1.1. Reduce number of Hops

In the graph visualization you can notice that there is a contains edge between a number of vertices. Semantically, in Hawkular Inventory vertices connected by these edges form a tree and thus each of the vertices can be uniquely identified by its path along the contains edges. We call this path a canonical path and we use this path in a number of ways in the API.

Additionally, this path is stored on each vertex (and indexed by a unique index to ensure consistency of the data). Having the path stored on each vertex and having an index on it enables us to be "clever" with the query and rewrite the parts that follow the contains chain from the Tenant vertices down by a simple lookup of the canonical path.

As such, the original query would be transformed into:

g.V()
  .has("path", "Red Hat, Inc./staging/test.redhat.com")
  .out("contains")
  .has("type", "resource")
  .as("result")
    .in("defines")
    .has("type", "resourceType")
    .has("name", "JBoss EAP")
  .back("result");

This is a lot faster than the original, because we use an index to find our starting point much "deeper" in the graph than previously and have to make less hops to get to our results.

1.2. Avoid .as()…​back() If Possible

This is not shown in the example but we found that we used the .as()…​back() construct in more places than necessary.

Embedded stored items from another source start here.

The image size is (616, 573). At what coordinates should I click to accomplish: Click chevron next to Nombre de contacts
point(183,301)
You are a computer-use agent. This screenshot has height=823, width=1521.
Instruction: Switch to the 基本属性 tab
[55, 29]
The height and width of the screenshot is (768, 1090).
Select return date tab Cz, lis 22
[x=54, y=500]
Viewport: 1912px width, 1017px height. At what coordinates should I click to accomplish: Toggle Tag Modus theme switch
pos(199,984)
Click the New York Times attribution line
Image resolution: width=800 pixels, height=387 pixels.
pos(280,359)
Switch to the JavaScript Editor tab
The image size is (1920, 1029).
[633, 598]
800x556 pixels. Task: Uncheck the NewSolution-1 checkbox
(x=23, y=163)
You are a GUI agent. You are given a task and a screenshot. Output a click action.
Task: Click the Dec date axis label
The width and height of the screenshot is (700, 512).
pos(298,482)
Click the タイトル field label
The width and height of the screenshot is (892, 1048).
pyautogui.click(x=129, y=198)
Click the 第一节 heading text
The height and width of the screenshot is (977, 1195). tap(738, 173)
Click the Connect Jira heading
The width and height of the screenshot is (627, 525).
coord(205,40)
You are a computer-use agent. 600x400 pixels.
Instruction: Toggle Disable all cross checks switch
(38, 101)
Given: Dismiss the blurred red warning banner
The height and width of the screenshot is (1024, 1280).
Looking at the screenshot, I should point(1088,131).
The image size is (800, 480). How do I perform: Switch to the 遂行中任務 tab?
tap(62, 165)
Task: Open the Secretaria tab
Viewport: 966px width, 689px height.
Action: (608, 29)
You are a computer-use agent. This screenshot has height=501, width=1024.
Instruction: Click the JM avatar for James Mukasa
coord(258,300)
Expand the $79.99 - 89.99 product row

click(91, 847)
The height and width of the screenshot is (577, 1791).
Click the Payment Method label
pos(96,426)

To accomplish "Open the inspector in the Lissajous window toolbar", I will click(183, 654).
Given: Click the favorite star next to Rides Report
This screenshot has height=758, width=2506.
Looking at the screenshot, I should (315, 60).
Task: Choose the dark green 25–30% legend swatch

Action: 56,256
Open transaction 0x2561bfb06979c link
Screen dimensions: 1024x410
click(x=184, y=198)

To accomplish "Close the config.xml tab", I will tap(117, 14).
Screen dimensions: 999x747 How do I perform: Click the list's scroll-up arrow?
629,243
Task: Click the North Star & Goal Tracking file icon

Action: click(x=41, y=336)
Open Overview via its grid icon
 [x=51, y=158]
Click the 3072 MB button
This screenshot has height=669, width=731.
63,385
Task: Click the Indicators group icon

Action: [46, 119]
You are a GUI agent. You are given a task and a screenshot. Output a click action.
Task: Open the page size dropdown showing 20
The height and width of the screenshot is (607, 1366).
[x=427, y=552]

Avoiding it speeds the execution up.

1.3. Mirror Properties on The Edges

This is the single most important optimization we’ve done so far. The rationale is this. To jump from a vertex to another vertex over an edge is a fairly expensive operation. Titan uses the adjacency lists to store the vertices and their edges in wide rows in Cassandra. It uses another adjacency list for edges and their target vertices.

So to go from vertex to vertex, Titan actually has to do 2 queries. It would be much easier if we could avoid that at least in some cases.

The solution here is to copy the values of some (frequently used and, in our case, immutable) properties from the "source" and "target" vertices directly to the edges. This helps especially in the cases where you do some kind of filtering on the target vertices that you instead can do directly on the edges. If there is a high number of edges to go through, this helps tremendously because you greatly reduce the number of times you have to do the "second hop" to the target vertex.

So this is the final version of the query that is an order of magnitude faster than the original:

g.V()
  .has("path", "Red Hat, Inc./staging/test.redhat.com")
  .outE("contains") (1)
  .has("targetType", "resource") (2)
  .inV() (3)
  .as("result")
    .inE("defines") (4)
    .has("sourceType", "resourceType")
    .has("sourceName", "JBoss EAP")
  .back("result");
  1. .out(label) goes to the target vertex, while .outE(label) goes only to the edge

  2. We’re now on the edge and are filtering on its properties

  3. And we’re jumping on the target vertex

  4. Again, only jumping on the edge and filtering only on its properties.

While I am sure there are still some optimizations left that we could do to make this even faster, I am quite satisfied with the speed up we were able to achieve just by these changes.